Death is always sad, but it can bring out kind and comforting words from family and friends. These good wishes really do help us feel better. Whether it's a simple expression of sorrow, some shared tears, or an enlightening story, our friends' kind words help us accept death, cherish the memories, and get life going again.
Now it happens that most of my relatives and close friends aren't Christian. We're a broad assortment of Deists, pantheists, paganists, agnostics and atheists. There's hardly a Christian among us.
So what do Christians write in their condolences? "The peace of the Lord is on your father." Or, "Your mother is resting in Jesus' arms now."
I know they mean well. But if these Christians were true to their faith, they'd say, "So sorry that your loved one is now being tortured with indescribable pain that is perpetually searing the flesh from her bones. I'm saddened that she will be screaming in agony for the rest of eternity. She seemed like such a nice lady. Too bad she didn't believe in Jesus."

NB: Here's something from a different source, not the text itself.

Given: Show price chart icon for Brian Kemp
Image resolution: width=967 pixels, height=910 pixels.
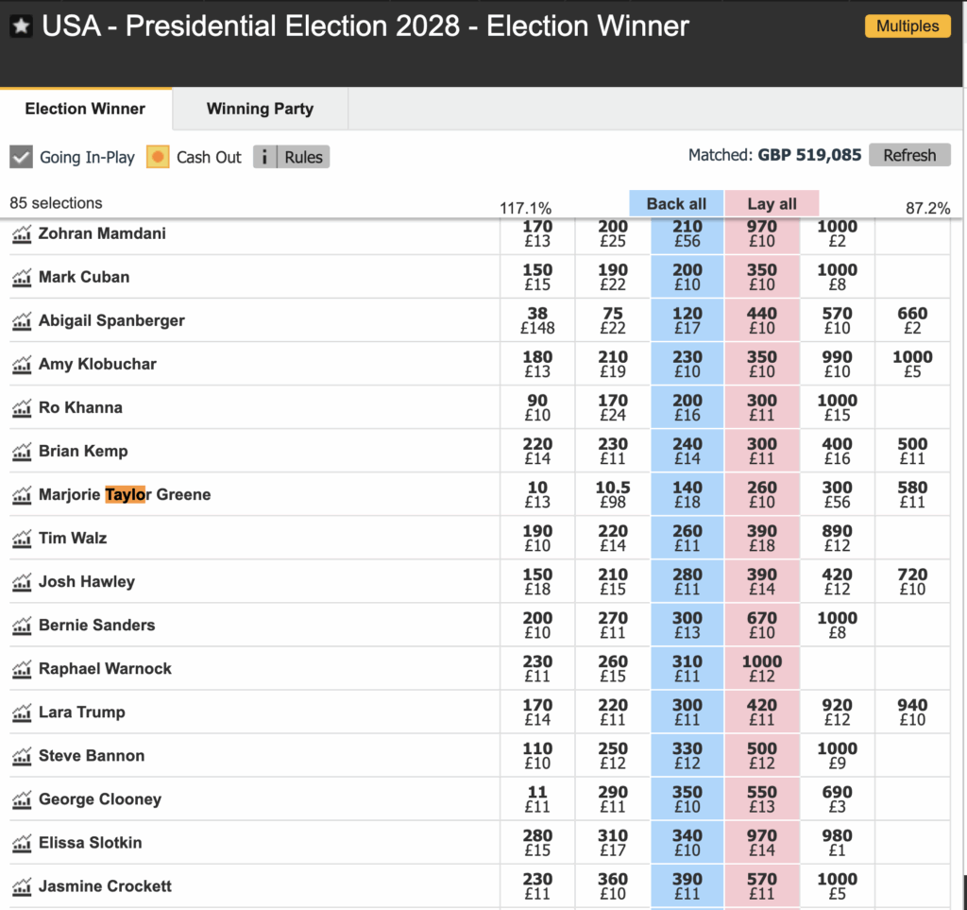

Eternal cruel, sadistic, horrifying torture – that's true Christianity. Never mind that my loved ones are, to the last one, kind and moral people. I can't think of one family member or close friend who isn't a decent human being, and an asset to family, friends, community and humanity. They're good mothers and fathers, sisters and brothers, sons and daughters, friends and neighbors. They work hard and support themselves and their families. They vote in elections (mostly). They give back far more than they take in life.
But none of that matters. Most of my close friends and family don't accept the two-thousand-year-old myth that a woman was impregnated by God and had a son, who was actually God himself, who then arranged to have himself tortured to death, but he didn't really die and came back to life for a few more days, and then he died, except that he still didn't die because God pulled his son (who was really himself) up to heaven. And if you believe this story, all your sins are forgiven, no matter how horrible, but if you don't, all your good deeds are for nothing.
So it's pretty offensive when, in our grief over the death of a loved one, some well-meaning Christian writes about how the dearly departed is now in Jesus' arms or basking in God's glory. It's dishonest.
Christians who are offering kind thoughts to grieving friends should stick to a secular message. "I'm so sorry for your loss" would be just fine.